Aim of the exercise:
Extract the first line through the line containing "Task: Click Cancel in Apply template dialog" from the listing below, exactly as written.

BEGIN Dataset content

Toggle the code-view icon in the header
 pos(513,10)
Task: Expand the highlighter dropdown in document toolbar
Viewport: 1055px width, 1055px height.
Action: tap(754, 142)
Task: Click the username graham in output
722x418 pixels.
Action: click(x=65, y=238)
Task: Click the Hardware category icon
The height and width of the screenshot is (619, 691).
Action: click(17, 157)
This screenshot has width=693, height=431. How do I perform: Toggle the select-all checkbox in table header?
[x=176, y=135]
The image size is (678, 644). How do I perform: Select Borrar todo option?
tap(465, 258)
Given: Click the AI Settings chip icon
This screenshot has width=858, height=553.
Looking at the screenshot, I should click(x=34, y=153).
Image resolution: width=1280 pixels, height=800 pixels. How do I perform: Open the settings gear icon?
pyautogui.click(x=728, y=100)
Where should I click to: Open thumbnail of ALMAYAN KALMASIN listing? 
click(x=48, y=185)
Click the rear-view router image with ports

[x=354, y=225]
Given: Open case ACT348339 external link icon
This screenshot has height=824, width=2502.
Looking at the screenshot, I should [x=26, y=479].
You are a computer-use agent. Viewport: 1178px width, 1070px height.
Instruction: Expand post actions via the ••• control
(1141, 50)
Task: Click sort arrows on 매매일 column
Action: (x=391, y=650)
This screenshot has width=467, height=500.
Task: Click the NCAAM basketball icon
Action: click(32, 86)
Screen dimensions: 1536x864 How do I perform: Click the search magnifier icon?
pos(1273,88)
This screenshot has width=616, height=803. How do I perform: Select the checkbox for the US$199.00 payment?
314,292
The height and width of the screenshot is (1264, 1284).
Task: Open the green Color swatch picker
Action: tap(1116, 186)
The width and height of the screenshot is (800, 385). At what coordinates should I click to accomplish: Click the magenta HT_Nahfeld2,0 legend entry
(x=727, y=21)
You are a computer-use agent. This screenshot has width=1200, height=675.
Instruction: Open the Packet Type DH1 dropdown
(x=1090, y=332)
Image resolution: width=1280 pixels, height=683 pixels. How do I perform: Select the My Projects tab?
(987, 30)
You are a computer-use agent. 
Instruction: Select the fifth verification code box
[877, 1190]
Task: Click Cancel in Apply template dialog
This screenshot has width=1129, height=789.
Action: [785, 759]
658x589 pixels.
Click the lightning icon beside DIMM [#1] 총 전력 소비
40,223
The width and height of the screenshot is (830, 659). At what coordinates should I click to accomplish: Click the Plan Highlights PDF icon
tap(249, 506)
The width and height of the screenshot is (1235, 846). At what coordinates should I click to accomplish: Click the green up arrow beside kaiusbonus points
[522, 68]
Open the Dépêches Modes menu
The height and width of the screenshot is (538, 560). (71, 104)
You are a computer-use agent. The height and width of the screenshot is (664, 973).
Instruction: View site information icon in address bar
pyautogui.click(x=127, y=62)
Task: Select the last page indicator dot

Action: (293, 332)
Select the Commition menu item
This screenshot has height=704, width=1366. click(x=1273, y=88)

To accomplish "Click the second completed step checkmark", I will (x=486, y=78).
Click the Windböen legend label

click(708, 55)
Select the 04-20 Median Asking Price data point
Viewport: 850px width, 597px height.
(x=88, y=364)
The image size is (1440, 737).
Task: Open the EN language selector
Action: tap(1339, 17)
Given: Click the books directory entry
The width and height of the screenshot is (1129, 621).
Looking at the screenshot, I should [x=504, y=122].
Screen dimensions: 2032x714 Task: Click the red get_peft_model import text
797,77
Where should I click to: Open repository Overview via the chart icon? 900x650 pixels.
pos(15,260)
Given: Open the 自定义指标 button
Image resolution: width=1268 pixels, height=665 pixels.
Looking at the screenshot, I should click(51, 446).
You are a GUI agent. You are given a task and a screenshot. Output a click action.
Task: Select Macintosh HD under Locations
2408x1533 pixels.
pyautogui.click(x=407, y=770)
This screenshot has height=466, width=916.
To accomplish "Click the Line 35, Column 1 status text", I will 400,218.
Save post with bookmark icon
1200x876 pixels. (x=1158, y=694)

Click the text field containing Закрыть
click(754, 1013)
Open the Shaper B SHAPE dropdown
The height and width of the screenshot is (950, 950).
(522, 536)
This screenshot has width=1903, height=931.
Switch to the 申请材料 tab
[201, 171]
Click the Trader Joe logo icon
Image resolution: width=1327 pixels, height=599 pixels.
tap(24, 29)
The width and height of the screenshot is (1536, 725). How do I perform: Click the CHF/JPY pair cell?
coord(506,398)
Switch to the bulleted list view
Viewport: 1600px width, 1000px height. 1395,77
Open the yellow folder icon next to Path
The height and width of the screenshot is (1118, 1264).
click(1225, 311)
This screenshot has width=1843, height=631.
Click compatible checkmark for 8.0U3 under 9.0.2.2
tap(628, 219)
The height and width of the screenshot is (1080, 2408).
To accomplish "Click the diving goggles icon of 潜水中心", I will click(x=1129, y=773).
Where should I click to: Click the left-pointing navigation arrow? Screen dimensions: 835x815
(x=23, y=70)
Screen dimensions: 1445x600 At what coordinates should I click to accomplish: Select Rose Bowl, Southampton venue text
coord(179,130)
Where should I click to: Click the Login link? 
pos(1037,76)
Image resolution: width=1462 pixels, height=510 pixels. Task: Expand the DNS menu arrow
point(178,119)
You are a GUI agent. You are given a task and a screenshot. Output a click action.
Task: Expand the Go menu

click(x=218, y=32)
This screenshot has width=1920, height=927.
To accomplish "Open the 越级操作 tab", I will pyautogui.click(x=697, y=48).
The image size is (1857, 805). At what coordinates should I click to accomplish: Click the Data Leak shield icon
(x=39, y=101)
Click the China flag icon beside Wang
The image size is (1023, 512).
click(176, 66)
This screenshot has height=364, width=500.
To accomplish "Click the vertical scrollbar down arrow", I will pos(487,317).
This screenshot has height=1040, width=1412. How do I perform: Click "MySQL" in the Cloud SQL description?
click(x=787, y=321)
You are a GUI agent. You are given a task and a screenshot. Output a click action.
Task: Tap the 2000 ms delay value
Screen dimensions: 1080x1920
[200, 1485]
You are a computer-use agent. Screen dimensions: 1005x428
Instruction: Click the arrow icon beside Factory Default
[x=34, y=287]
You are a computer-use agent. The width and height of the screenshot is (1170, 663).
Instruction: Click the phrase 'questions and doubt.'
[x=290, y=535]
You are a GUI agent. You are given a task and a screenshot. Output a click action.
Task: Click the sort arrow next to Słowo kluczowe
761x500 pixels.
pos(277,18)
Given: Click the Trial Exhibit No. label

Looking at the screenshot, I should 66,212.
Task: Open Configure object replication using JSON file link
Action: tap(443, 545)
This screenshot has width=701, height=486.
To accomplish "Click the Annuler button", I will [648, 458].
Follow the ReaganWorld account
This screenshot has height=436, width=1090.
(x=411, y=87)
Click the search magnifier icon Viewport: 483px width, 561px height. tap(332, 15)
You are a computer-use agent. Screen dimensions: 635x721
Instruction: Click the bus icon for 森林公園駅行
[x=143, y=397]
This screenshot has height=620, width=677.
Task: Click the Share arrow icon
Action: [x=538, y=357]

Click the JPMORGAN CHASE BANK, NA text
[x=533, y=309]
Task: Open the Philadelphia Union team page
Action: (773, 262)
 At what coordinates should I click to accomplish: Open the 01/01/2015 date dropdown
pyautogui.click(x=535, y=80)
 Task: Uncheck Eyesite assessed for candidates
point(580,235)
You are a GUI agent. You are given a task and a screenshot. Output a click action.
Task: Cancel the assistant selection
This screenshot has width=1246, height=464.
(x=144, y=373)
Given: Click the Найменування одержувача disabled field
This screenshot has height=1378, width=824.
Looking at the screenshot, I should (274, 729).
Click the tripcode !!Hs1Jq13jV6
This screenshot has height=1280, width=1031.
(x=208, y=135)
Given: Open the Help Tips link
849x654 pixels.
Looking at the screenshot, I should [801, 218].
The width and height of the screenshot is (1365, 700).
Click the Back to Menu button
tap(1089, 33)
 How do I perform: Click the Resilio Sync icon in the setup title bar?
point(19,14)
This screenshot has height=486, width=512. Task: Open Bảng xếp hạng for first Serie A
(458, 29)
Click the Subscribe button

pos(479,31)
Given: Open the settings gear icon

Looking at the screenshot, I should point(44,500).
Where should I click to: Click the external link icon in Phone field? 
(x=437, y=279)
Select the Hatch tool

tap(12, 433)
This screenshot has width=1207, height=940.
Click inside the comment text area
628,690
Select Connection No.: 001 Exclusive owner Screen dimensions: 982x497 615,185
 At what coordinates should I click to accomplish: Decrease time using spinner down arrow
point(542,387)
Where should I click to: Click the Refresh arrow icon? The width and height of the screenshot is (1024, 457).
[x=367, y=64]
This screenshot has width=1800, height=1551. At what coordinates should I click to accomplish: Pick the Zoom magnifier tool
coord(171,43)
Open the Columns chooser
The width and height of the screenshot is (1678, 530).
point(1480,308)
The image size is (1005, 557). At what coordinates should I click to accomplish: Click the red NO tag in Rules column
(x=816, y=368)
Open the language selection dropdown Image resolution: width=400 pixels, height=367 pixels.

END Dataset content

Solution:
Toggle the code-view icon in the header
 pos(513,10)
Task: Expand the highlighter dropdown in document toolbar
Viewport: 1055px width, 1055px height.
Action: tap(754, 142)
Task: Click the username graham in output
722x418 pixels.
Action: click(x=65, y=238)
Task: Click the Hardware category icon
The height and width of the screenshot is (619, 691).
Action: click(17, 157)
This screenshot has width=693, height=431. How do I perform: Toggle the select-all checkbox in table header?
[x=176, y=135]
The image size is (678, 644). How do I perform: Select Borrar todo option?
tap(465, 258)
Given: Click the AI Settings chip icon
This screenshot has width=858, height=553.
Looking at the screenshot, I should click(x=34, y=153).
Image resolution: width=1280 pixels, height=800 pixels. How do I perform: Open the settings gear icon?
pyautogui.click(x=728, y=100)
Where should I click to: Open thumbnail of ALMAYAN KALMASIN listing? 
click(x=48, y=185)
Click the rear-view router image with ports

[x=354, y=225]
Given: Open case ACT348339 external link icon
This screenshot has height=824, width=2502.
Looking at the screenshot, I should [x=26, y=479].
You are a computer-use agent. Viewport: 1178px width, 1070px height.
Instruction: Expand post actions via the ••• control
(1141, 50)
Task: Click sort arrows on 매매일 column
Action: (x=391, y=650)
This screenshot has width=467, height=500.
Task: Click the NCAAM basketball icon
Action: click(32, 86)
Screen dimensions: 1536x864 How do I perform: Click the search magnifier icon?
pos(1273,88)
This screenshot has width=616, height=803. How do I perform: Select the checkbox for the US$199.00 payment?
314,292
The height and width of the screenshot is (1264, 1284).
Task: Open the green Color swatch picker
Action: tap(1116, 186)
The width and height of the screenshot is (800, 385). At what coordinates should I click to accomplish: Click the magenta HT_Nahfeld2,0 legend entry
(x=727, y=21)
You are a computer-use agent. This screenshot has width=1200, height=675.
Instruction: Open the Packet Type DH1 dropdown
(x=1090, y=332)
Image resolution: width=1280 pixels, height=683 pixels. How do I perform: Select the My Projects tab?
(987, 30)
You are a computer-use agent. 
Instruction: Select the fifth verification code box
[877, 1190]
Task: Click Cancel in Apply template dialog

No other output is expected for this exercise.